Fue en ese camino que me topé con Corto Maltés, que no es gay, pero es como si lo fuera. Es elegante, bonito, cosmopolita, pero, sobre todo, es libre. Libre como un gato. Es decir, como un gay. Y entonces quise ser como Corto Maltés: ni justiciero ni moralista. Tan solo un aventurero que recorre el mundo sin tener que explicarle a nadie por qué es como es. Corto Maltés me enseñó a soñar con la libertad y la libertad, lo entendí entonces, no es más que ser uno mismo.

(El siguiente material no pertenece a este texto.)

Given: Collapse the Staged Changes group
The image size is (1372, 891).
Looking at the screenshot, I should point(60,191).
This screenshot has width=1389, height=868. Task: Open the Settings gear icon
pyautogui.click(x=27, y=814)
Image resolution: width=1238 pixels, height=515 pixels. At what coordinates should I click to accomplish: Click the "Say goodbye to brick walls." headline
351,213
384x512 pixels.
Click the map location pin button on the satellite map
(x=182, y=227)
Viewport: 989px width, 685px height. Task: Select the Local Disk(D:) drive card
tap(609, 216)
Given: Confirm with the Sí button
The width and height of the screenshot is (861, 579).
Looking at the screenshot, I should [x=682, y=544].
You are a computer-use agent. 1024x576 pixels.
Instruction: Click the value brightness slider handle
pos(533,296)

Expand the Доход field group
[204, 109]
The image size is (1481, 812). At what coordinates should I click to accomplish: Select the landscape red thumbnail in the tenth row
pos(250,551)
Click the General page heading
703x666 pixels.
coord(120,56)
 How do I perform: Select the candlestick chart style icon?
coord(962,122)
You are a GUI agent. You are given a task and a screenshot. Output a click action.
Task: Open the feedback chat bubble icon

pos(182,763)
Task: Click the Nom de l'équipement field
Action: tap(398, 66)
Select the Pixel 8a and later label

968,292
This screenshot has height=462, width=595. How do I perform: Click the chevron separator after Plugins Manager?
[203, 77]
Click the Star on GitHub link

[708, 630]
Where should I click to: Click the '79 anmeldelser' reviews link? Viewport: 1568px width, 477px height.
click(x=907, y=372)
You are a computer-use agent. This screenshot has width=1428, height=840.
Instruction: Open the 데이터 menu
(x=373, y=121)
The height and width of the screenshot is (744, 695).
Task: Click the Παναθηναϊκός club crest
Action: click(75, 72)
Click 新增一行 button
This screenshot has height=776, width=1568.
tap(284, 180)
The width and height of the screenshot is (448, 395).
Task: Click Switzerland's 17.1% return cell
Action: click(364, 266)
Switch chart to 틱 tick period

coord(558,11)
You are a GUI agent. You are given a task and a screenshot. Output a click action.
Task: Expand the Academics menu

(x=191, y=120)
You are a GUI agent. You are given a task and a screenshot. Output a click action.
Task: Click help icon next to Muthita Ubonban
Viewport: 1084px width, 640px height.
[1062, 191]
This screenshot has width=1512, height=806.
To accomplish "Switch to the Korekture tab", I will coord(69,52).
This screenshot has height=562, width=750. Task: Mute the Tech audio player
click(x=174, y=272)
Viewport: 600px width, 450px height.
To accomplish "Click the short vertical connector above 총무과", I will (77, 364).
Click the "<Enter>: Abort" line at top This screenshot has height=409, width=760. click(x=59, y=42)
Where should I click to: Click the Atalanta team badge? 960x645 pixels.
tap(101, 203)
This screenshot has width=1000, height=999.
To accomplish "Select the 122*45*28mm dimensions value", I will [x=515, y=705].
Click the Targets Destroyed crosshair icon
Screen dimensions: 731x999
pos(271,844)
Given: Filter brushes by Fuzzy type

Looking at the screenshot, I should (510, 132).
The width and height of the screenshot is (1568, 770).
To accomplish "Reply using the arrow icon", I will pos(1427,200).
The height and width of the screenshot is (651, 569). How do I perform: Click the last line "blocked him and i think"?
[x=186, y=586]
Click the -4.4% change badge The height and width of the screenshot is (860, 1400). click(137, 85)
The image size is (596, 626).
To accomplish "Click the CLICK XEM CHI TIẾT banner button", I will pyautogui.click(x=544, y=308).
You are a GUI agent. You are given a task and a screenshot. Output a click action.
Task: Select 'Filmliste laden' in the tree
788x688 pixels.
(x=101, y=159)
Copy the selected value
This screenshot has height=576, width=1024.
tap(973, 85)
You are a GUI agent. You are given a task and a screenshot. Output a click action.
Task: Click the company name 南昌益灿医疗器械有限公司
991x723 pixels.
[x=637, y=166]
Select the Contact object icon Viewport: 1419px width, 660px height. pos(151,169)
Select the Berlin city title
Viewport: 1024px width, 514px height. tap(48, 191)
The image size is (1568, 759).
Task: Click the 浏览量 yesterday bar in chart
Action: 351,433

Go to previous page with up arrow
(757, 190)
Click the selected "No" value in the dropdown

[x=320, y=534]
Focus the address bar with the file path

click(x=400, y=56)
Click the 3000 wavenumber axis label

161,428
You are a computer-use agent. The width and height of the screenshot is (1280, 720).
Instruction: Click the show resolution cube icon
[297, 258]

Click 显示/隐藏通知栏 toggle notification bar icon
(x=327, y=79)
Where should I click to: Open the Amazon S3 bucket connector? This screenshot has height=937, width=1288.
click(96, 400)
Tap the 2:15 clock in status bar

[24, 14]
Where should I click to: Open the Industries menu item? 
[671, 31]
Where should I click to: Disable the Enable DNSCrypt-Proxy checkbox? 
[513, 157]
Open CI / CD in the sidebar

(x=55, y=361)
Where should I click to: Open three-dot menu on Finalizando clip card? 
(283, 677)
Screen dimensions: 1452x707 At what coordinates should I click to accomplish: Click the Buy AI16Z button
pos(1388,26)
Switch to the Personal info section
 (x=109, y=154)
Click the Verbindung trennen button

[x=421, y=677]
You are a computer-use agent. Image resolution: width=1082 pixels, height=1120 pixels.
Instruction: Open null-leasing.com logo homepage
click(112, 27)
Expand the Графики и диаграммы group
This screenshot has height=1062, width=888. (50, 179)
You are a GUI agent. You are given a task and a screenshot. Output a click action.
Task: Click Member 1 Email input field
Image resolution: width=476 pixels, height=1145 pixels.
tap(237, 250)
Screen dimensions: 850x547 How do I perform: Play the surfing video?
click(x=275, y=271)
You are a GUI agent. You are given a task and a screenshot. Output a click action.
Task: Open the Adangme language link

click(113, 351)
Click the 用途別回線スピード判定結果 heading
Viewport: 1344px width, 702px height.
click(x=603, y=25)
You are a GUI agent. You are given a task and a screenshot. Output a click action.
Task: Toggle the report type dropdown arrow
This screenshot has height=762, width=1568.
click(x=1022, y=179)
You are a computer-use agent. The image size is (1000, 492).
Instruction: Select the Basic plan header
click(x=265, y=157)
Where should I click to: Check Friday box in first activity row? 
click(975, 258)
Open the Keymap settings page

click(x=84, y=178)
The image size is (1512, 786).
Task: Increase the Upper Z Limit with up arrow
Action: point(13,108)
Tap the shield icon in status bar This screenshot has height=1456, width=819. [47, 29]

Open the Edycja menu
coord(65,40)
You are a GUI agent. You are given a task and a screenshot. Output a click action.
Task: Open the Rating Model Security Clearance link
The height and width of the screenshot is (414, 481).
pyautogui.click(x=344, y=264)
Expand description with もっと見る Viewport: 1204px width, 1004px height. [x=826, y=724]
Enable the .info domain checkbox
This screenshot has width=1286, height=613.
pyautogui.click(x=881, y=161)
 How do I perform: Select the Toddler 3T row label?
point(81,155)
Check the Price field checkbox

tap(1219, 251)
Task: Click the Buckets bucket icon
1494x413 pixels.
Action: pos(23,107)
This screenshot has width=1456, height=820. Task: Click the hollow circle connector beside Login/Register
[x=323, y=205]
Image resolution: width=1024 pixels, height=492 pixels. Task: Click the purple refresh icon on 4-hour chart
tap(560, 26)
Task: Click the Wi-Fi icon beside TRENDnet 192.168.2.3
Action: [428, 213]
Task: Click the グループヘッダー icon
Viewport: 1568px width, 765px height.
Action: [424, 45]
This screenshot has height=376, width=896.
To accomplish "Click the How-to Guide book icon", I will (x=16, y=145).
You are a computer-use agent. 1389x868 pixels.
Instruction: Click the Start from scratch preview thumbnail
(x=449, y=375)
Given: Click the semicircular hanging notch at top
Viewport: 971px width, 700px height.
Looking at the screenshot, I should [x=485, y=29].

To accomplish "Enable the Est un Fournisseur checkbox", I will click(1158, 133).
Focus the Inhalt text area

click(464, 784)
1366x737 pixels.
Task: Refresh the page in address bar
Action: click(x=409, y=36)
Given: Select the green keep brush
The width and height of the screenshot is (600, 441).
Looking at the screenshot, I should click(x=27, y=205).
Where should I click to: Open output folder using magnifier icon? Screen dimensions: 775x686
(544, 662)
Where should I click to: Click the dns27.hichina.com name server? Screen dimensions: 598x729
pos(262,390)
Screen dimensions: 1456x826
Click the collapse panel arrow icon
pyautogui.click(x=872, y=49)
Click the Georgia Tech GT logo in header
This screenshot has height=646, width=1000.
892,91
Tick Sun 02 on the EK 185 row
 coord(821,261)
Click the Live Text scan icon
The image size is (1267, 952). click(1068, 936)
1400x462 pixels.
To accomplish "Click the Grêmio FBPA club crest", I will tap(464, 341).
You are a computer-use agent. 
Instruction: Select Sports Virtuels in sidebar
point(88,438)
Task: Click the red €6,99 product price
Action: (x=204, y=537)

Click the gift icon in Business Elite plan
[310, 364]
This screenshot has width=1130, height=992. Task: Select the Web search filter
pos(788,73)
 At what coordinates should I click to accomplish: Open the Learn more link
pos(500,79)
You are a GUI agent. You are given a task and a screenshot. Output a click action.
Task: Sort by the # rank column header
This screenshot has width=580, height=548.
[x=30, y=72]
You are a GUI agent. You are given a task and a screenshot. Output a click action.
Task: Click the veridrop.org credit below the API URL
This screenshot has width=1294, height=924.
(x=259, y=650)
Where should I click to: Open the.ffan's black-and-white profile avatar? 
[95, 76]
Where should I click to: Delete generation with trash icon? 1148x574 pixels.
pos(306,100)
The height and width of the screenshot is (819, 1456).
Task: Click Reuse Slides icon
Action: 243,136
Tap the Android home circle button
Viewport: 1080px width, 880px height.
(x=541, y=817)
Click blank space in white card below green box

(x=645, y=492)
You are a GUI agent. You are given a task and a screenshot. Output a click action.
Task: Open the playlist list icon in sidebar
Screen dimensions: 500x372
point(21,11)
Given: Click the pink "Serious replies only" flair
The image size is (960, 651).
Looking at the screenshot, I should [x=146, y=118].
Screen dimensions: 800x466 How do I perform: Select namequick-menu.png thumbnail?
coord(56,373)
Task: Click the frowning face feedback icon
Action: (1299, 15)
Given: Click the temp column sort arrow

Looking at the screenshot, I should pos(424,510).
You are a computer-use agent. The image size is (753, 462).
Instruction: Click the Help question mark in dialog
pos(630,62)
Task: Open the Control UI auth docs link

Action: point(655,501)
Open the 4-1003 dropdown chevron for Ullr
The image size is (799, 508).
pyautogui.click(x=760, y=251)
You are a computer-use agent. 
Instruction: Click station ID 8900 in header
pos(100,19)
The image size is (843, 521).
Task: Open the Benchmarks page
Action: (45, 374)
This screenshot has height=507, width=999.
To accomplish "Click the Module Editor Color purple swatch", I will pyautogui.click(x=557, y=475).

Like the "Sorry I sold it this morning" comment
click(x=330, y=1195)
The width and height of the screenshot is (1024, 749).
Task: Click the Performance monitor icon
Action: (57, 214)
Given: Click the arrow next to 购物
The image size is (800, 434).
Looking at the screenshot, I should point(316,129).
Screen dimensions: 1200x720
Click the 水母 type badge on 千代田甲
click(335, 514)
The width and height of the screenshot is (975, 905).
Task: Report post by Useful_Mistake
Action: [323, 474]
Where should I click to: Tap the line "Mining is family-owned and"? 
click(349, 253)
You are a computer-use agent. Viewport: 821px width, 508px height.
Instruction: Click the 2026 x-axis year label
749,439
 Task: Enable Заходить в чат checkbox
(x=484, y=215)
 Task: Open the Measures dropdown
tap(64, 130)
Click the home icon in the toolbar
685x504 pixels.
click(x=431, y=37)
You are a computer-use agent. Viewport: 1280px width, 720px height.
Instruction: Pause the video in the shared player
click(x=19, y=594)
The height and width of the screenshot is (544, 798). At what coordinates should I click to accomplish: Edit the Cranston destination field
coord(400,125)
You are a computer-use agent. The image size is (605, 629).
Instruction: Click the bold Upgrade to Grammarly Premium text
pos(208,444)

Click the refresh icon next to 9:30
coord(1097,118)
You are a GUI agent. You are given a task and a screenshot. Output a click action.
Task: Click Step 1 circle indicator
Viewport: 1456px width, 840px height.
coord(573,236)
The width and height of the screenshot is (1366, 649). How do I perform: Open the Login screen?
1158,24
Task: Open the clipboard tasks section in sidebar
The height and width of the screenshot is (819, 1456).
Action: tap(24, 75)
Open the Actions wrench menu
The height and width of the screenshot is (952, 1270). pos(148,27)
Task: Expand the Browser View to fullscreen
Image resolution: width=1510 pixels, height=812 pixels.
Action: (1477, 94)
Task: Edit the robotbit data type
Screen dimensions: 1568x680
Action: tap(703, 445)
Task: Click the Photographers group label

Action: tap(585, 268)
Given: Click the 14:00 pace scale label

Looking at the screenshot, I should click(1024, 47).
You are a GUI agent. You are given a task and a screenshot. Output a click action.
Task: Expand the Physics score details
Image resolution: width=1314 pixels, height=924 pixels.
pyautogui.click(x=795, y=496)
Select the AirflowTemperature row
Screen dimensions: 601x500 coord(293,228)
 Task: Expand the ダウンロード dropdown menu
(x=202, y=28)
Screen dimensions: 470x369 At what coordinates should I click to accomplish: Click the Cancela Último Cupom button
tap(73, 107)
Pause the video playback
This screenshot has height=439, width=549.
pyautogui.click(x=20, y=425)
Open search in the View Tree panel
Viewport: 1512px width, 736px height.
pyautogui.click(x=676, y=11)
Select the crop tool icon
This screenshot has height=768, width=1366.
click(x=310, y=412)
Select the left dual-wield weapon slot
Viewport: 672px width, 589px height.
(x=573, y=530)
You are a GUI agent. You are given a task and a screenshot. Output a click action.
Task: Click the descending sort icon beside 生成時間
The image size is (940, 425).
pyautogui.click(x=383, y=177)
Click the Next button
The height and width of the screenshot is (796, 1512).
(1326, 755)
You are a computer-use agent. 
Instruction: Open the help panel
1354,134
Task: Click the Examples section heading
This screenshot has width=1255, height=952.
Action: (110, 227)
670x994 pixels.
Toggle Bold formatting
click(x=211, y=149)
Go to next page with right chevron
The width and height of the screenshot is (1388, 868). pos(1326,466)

Escribir no fue una decisión. Ni siquiera lo pensé. Lo hice por la necesidad de buscar mi propia voz en un entorno que negaba la mía. En un pueblo misógino que desconocía la opinión de las mujeres, que las obligaba a callar, un marica no era más que un mudo. Yo era visible solo para las burlas, pero mi voz era inaudible: me gritaban, pero no me permitían hablar. Sentía todo el tiempo un pesado pie en la garganta; una parálisis de las cuerdas vocales impuesta por todos esos señores que se creían superiores por presumir de muy machos. Del silencio de aquellos tiempos me fue quedando una voz que gaguea cuando me encuentro de repente hablando ante el silencio ajeno.